/** ***/**\**|******/**

Machine learning explorations

*\/**/
author: the_wetware @ kjx.cz
warning: Only theoretical musings about fundamentals follows, nothing of direct practical value.
disclaimer: I am curious outsider with backround in very loosely related disciplines just asking stupid questions.

What is status quo of hardware for neural networks?

At the outset my insight was based on supposed thruths the internet provided:

I was curious why. After few evenings of googling I found out a bit more and ended up giving a short talk about it.

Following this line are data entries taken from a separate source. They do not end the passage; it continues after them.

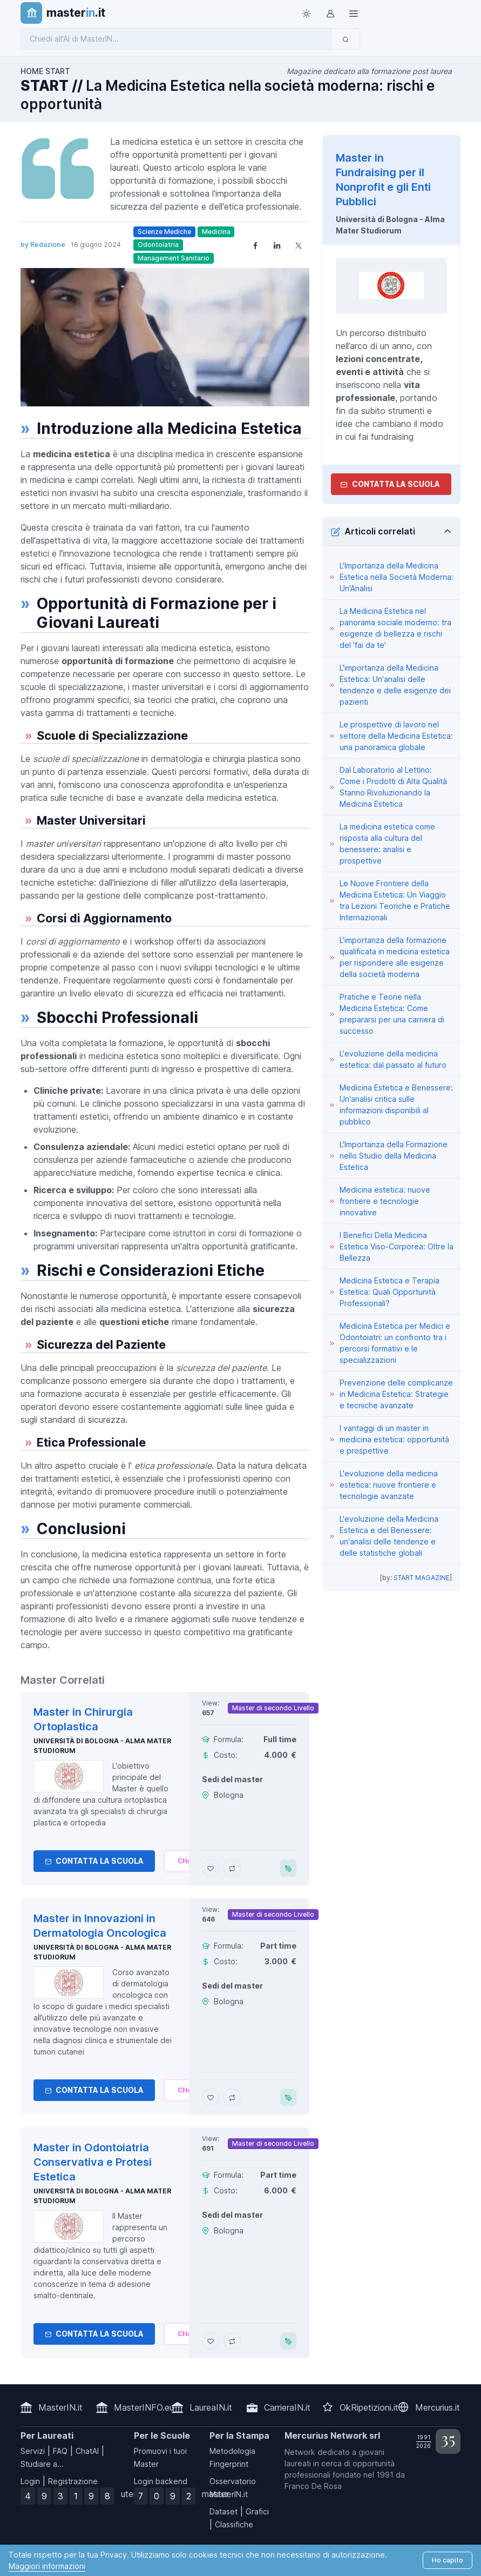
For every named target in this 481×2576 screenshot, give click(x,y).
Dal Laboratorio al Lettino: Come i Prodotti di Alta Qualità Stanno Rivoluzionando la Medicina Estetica (393, 786)
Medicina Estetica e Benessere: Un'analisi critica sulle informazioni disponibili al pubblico (396, 1104)
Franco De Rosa (313, 2486)
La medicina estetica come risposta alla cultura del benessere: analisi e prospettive (387, 843)
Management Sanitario (173, 258)
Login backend (160, 2481)
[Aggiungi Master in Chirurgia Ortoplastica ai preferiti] (210, 1868)
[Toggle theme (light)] (306, 13)
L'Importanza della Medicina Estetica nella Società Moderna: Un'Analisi (396, 577)
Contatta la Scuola (94, 1860)
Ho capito (447, 2560)
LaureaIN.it (210, 2407)
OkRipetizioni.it (369, 2407)
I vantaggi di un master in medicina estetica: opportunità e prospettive (394, 1439)
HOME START (45, 71)
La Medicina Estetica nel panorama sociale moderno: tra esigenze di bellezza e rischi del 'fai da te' (395, 628)
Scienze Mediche (164, 232)
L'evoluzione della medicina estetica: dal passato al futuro (393, 1059)
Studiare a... (42, 2463)
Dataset (223, 2511)
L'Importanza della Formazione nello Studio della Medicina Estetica (394, 1156)
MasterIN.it (60, 2407)
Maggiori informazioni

[ slides - pdf ] [ slides - beamer/latex src ]

Why gradient descent?

From my limited understanding it seems that gradient descent or it's modification (stochastic GD, momentum-based methods) are immensely popular for neural network training. From my studies I remember that gradient descent was definitely not the only iterative extrema searching algorithm, nor the most powerful. Why not Newton or conjugate gradient method? I am curious why and will gather interesting info below.

It seems like at least conjugate gradient method sporadically receive some credit.

What do we really expect when talking about generalization and overfitting?

Theore about neural networks is usually fine up to the point when overfitting is mentioned. After that some ugly ad-hoc empirical band-aid is applied (dropout, regularization). As usually I am curious what would be proper (more precise) treatment of generalization.

Where is the neural network magic hidden?

Neural network is a non-linear function R^n -> R^m and supervised learning might then be understood as search for the closest approximation of function mapping input data -> your output data (on training set).

In other kind-of-similar problems the approach is different.

Finite elements method for (differential differential equations solving)

Function approximation (Taylor series, Fourier analysis)

Both these methods uses addition ("+") as a way how to aggregate primitives (simple functions) while neural networks use function composition.

Would it be possible to use composition of e. g. linear functions to obtain any interesting result?

y = w_2 * (w_1 * x_1 + b_1) + b_2

In other words - is "the magic" of neural networks hidden in their activation functions (sigmoid, hyperbolic tgz, ...) or their structure (function composition instead of linear combination)?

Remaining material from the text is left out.